**Instructions to follow:**
Take the line containing "Where should I" and every line after it to the end of the records, and copy them exactly, excluding pictures.

Screenshot grounding data:
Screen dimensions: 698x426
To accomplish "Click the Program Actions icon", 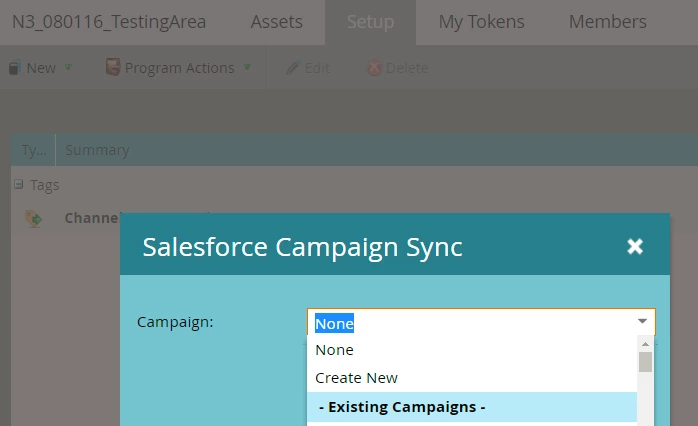I will (x=113, y=68).
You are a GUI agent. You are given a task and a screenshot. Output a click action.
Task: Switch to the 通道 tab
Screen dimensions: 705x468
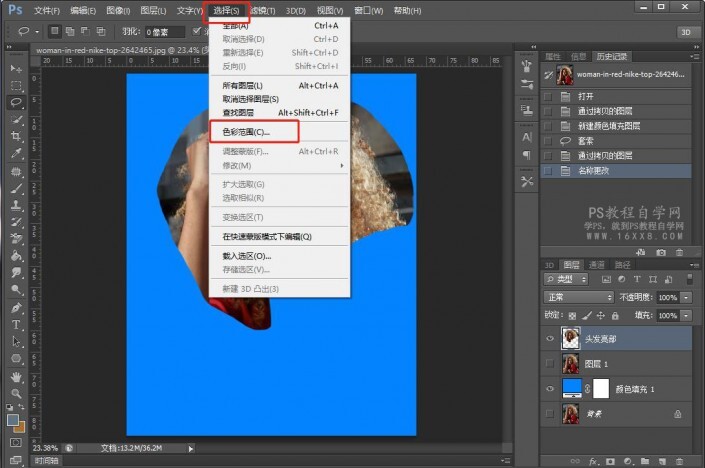click(596, 265)
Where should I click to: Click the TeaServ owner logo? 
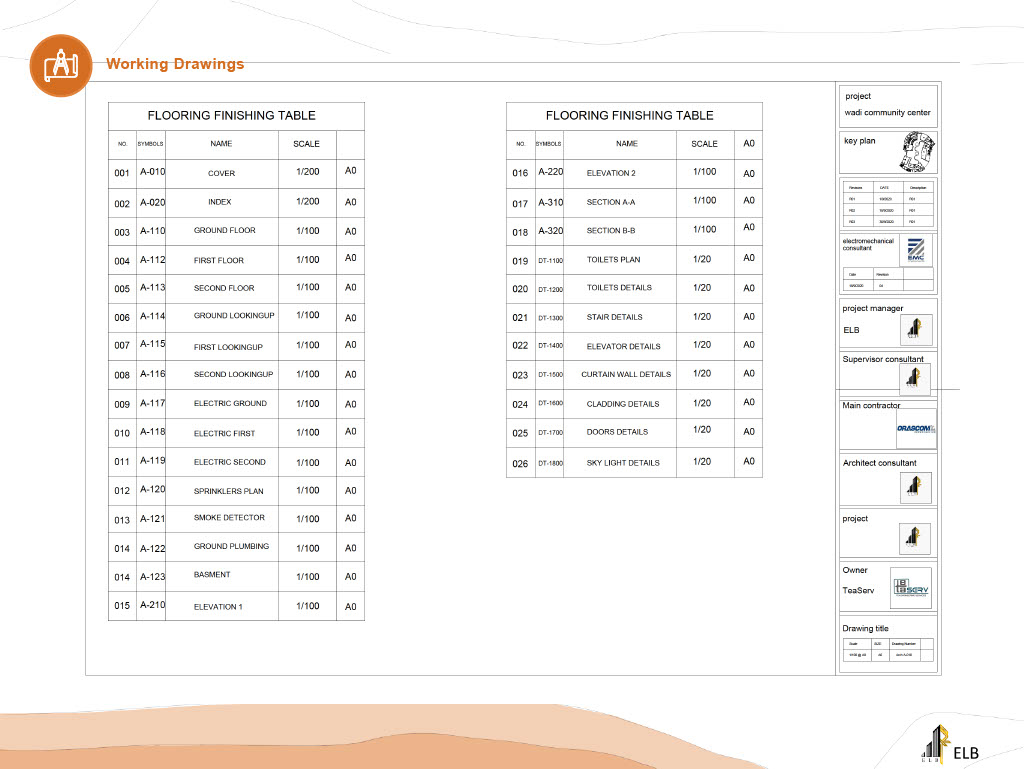tap(912, 589)
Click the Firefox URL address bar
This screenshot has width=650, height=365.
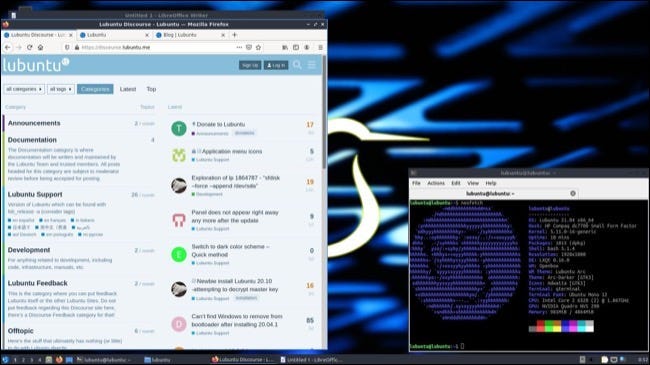158,47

**Response:**
Where should I click to: Click the TeaServ owner logo? 
tap(912, 589)
Click the Firefox URL address bar
This screenshot has width=650, height=365.
158,47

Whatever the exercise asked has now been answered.